SOURCE TEXT:
━━━━━━━━━━━━━━━━━━━━
The State Duma of the Federal Assembly of the Russian Federation of the 4th convocation (Russian: Государственная Дума Федерального Собрания Российской Федерации IV созыва) is a former convocation of the legislative branch of the State Duma, Lower House of the Russian Parliament. The 4th convocation met chiefly at the State Duma building in Moscow (however, several meetings took place at the Tauride Palace in St. Petersburg); it worked from December 7, 2003 to December 24, 2007.

The 4th State Duma's composition was based upon the results of the 2003 parliamentary election. Of the twenty–four parties participating in the elections, only four were able to overcome the 5% election threshold to gain representation based upon the proportional representation system and another party was held in the State Duma by winning a few electoral districts.

Leadership

The first meeting of the State Duma traditionally held oldest deputy – 80 year-old of Valentin Varennikov.

On December 29, 2003, the parliament elected Boris Gryzlov as the Chairman of the State Duma.

First Deputy Chairman elected: Lyubov Sliska and Alexander Zhukov.

Deputy Chairman elected: Georgy Boos (before September 21, 2005), Yuri Volkov (since September 21, 2005), Artur Chilingarov, Vyacheslav Volodin, Vladimir Pekhtin, Oleg Morozov, Valentin Kuptsov, Dmitry Rogozin and Vladimir Zhirinovsky.
━━━━━━━━━━━━━━━━━━━━
[Data for locating visible targets]
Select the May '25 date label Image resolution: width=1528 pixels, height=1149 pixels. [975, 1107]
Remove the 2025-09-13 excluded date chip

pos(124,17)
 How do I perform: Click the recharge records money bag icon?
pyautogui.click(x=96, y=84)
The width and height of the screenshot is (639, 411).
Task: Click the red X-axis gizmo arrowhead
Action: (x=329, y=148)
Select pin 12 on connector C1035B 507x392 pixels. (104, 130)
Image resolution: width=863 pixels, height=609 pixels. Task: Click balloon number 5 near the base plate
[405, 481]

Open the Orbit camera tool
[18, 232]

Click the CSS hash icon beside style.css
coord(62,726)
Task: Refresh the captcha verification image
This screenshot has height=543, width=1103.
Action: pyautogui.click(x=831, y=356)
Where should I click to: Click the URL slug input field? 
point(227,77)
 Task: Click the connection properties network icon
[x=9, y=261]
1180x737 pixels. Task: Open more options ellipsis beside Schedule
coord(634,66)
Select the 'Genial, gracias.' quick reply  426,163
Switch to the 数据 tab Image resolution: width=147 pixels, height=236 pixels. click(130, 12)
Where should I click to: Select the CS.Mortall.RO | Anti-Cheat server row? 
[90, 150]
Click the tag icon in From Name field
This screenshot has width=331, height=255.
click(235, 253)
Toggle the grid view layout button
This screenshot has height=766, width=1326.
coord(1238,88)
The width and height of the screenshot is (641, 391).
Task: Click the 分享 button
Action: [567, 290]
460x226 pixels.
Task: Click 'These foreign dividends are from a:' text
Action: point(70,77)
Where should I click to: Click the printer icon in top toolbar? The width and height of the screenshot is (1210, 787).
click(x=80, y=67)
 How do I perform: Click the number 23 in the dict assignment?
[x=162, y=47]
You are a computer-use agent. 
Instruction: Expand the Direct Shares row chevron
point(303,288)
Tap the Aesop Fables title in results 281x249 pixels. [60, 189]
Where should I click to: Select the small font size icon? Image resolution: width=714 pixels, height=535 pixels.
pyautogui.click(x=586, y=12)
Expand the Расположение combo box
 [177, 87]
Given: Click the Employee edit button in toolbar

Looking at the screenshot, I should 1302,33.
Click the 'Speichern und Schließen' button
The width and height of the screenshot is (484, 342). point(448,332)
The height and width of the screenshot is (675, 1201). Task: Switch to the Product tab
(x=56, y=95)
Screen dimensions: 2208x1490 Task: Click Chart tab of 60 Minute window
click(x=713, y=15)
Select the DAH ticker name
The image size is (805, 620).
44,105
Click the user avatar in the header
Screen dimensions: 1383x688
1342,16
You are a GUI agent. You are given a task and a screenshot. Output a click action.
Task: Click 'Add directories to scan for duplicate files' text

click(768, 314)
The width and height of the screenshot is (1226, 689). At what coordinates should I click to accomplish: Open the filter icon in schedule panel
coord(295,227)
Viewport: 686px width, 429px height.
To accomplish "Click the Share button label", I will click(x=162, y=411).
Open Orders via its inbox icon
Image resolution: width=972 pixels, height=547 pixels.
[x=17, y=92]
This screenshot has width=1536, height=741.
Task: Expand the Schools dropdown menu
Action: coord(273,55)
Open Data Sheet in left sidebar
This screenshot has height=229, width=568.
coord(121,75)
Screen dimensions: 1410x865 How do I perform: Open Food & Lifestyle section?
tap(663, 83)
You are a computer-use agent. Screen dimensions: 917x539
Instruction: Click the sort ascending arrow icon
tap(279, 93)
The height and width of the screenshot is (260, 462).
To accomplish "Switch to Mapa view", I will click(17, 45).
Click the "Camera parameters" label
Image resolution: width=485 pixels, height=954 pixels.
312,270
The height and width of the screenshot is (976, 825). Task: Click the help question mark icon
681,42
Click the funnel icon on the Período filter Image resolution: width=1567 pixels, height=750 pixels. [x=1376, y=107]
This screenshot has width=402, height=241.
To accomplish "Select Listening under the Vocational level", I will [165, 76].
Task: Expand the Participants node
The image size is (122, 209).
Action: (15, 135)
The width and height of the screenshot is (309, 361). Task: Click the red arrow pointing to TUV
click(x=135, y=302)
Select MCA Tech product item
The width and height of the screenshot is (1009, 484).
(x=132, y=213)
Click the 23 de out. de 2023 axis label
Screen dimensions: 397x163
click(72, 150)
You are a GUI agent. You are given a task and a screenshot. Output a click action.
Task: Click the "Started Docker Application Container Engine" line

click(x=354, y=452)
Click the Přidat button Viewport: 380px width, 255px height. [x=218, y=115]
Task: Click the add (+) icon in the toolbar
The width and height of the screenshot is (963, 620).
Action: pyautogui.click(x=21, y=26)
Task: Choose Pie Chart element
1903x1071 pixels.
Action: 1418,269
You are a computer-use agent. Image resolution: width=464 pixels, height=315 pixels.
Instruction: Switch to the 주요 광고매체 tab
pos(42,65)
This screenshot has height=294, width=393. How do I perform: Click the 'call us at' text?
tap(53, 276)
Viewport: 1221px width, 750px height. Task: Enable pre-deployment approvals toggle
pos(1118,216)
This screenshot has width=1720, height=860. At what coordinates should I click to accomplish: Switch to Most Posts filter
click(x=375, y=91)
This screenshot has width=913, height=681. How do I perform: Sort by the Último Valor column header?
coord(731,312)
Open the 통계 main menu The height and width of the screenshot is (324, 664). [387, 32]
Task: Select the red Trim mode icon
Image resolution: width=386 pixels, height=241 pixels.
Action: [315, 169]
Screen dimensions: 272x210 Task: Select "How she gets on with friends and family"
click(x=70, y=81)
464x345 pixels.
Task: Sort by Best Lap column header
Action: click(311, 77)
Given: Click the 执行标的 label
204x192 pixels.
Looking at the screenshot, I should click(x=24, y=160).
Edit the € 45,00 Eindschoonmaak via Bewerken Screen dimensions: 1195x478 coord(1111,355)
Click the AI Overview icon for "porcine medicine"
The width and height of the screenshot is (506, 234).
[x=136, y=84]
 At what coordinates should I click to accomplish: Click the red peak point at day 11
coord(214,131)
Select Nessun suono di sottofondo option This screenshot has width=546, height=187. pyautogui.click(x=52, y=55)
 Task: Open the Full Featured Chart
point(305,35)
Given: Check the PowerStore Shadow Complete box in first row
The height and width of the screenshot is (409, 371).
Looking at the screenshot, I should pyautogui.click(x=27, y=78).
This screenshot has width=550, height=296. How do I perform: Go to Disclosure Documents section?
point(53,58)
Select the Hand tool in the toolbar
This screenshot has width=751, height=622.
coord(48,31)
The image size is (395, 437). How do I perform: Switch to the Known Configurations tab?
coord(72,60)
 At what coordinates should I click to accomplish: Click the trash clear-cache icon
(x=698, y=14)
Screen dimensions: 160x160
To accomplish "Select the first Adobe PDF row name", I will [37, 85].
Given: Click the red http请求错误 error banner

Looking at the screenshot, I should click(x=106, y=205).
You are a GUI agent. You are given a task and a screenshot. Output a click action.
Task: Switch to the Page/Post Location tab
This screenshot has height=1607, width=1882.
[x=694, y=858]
━━━━━━━━━━━━━━━━━━━━
STATED GOAL 1: Who did the parliament elect as Chairman of the State Duma on December 29, 2003, according to the passage on the 4th State Duma?
STATED GOAL 2: Carry on the passage about the 4th convocation of the State Duma from the point where it stops.
None of the items is needed here.

ANSWER 1: Boris Gryzlov.

ANSWER 2:
Factions

Major legislation

March 5, 2004: Mikhail Fradkov approved as Prime Minister of Russia with 352 votes in favor.
May 12, 2004: Mikhail Fradkov re-approved as Prime Minister of Russia with 356 votes in favor.
December 3, 2004: A law on the abolition of the direct election of regional heads with 358 votes in favor.
September 14, 2007: Viktor Zubkov approved as Prime Minister of Russia with 381 votes in favor.

Committees

In the State Duma of the 4th convocation operated 28 Committees.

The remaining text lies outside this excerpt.